> [RECORDS SHOWN]:
•••••
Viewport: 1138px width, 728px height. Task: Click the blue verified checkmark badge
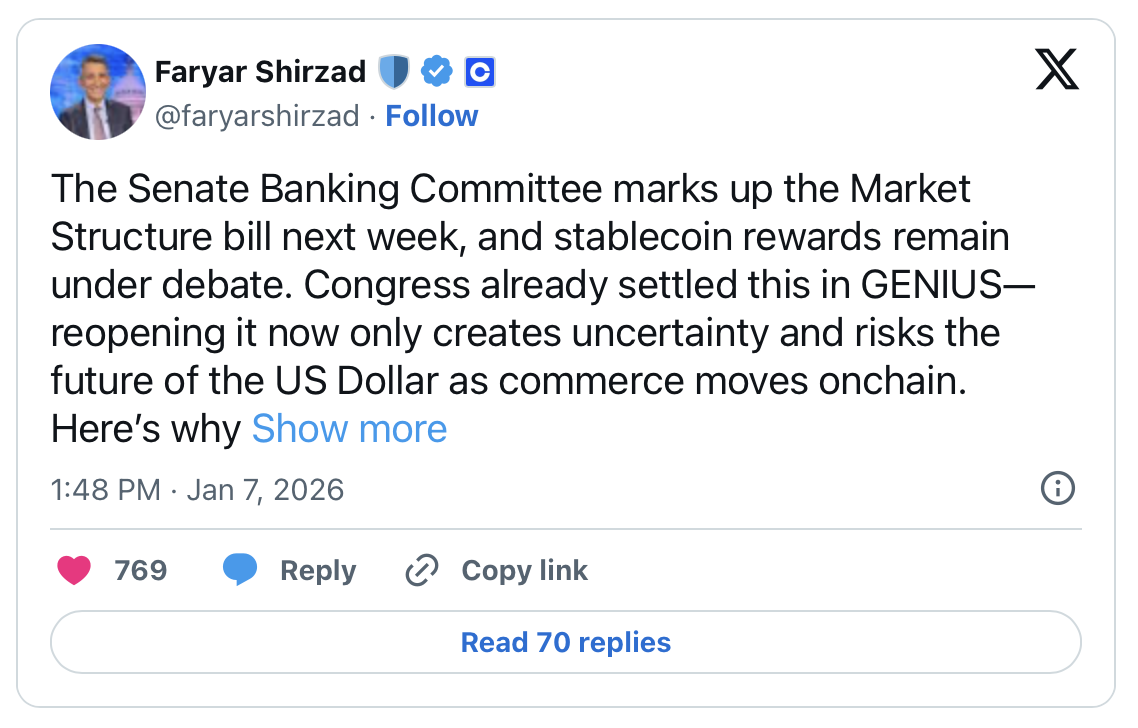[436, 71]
•••••
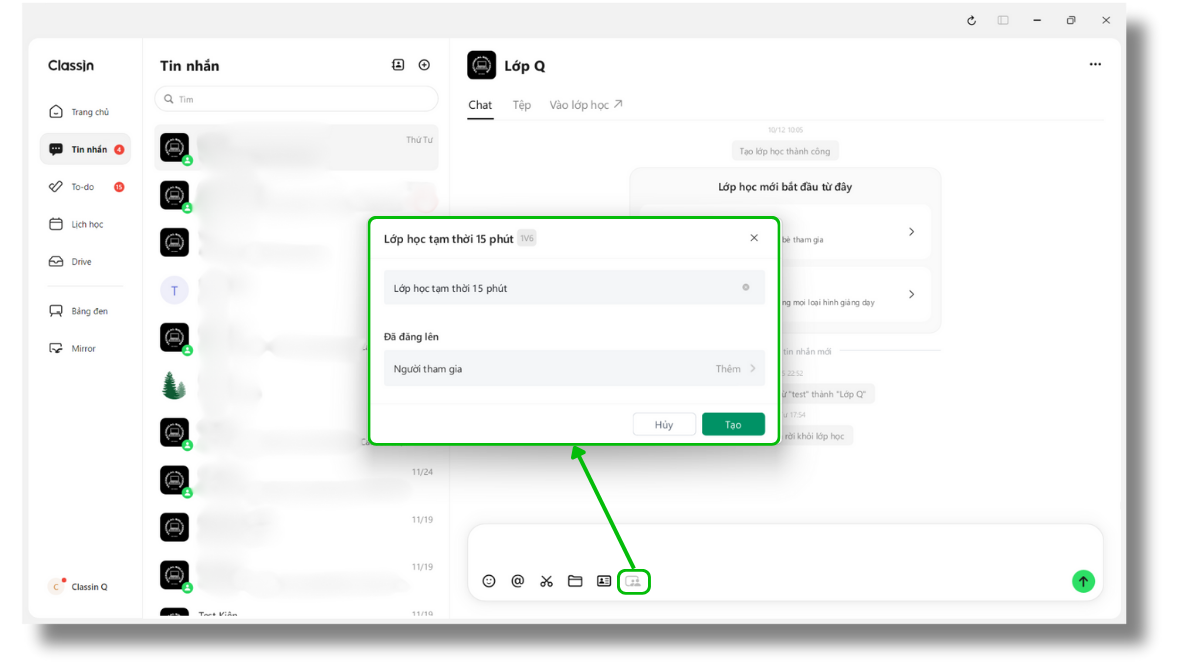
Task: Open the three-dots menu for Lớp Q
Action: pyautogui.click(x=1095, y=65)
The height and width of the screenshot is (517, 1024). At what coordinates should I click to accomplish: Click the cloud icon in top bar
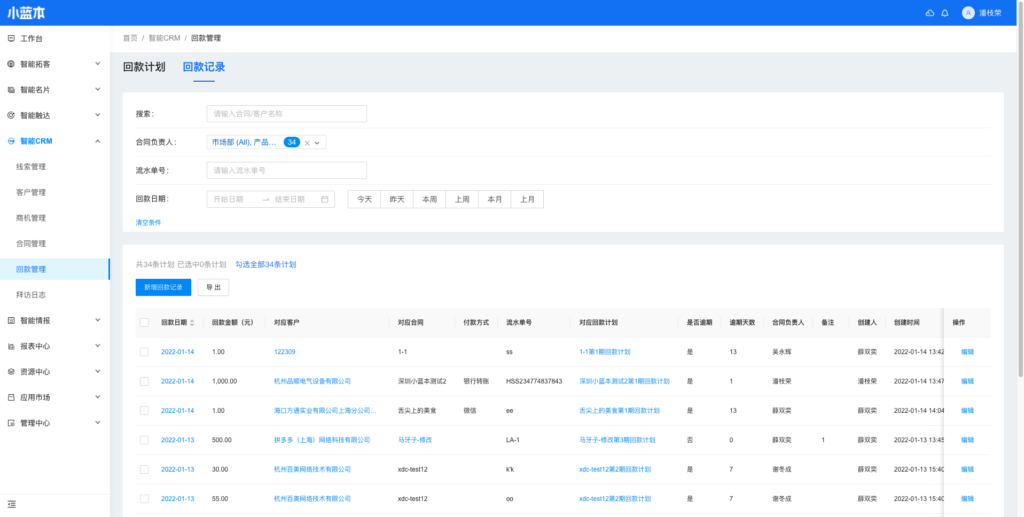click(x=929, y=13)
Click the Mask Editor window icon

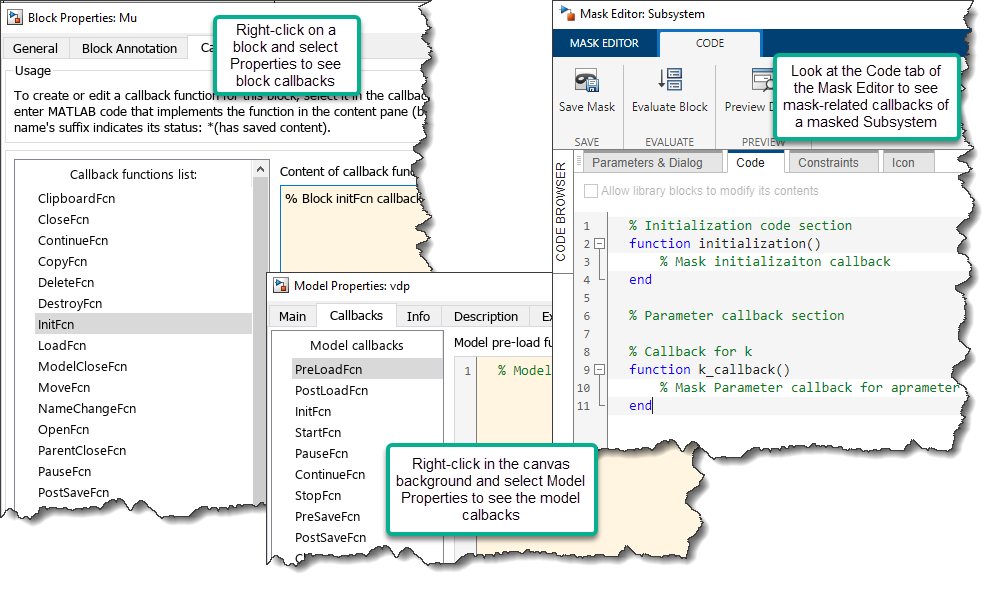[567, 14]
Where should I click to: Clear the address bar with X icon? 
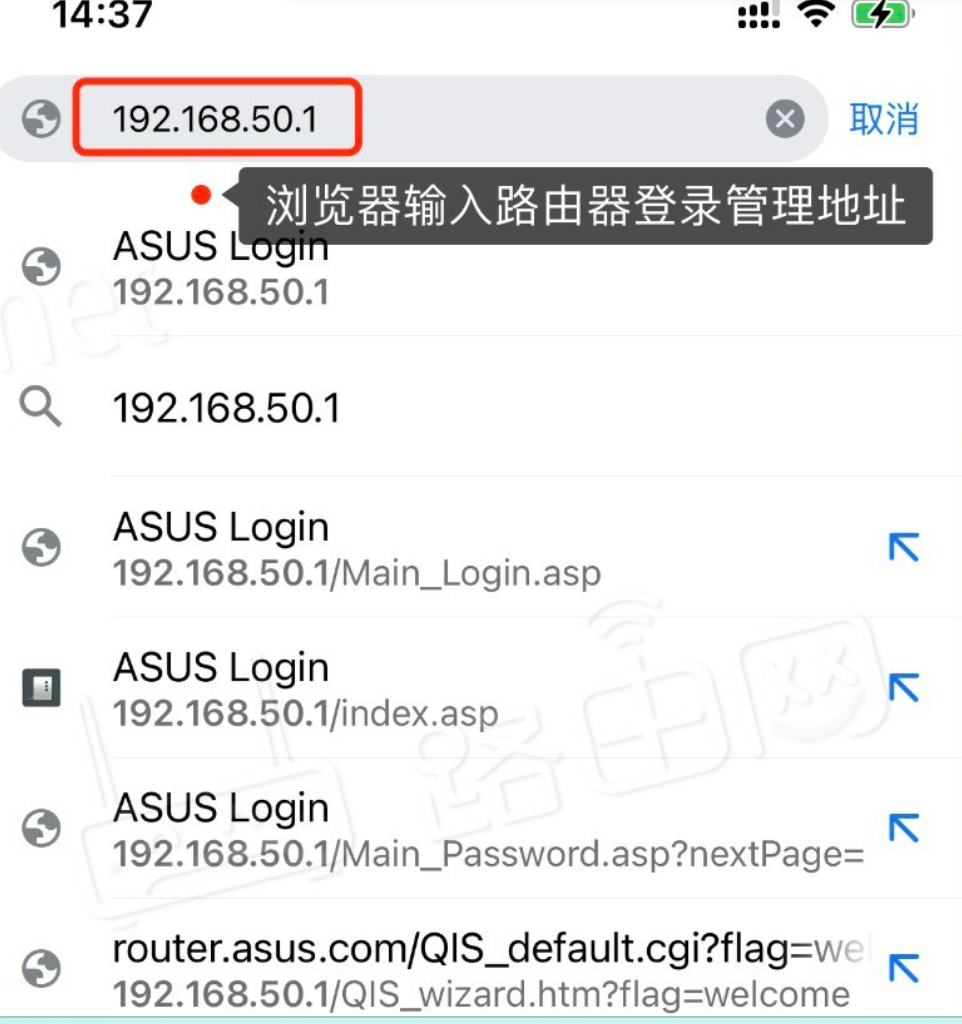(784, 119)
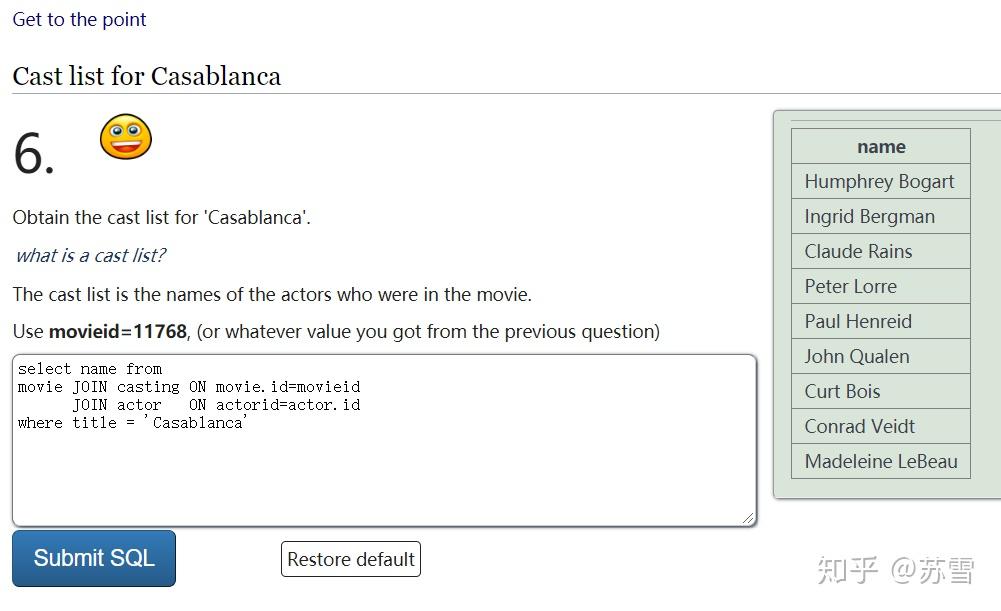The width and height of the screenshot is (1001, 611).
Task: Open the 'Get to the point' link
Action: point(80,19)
•••••
> [EXERCISE TASK]: Write out the material word for word, starting at the line containing "The height and" and ending after the line containing "Action: point(80,19)". Leave the pictures out of your answer.

> [FULL ANSWER]:
The height and width of the screenshot is (517, 1024). At what coordinates should I click to accomplish: Click the cloud icon in top bar
click(x=929, y=13)
Click the Mask Editor window icon

[567, 14]
Where should I click to: Clear the address bar with X icon? 
(784, 119)
The width and height of the screenshot is (1001, 611).
Task: Open the 'Get to the point' link
Action: point(80,19)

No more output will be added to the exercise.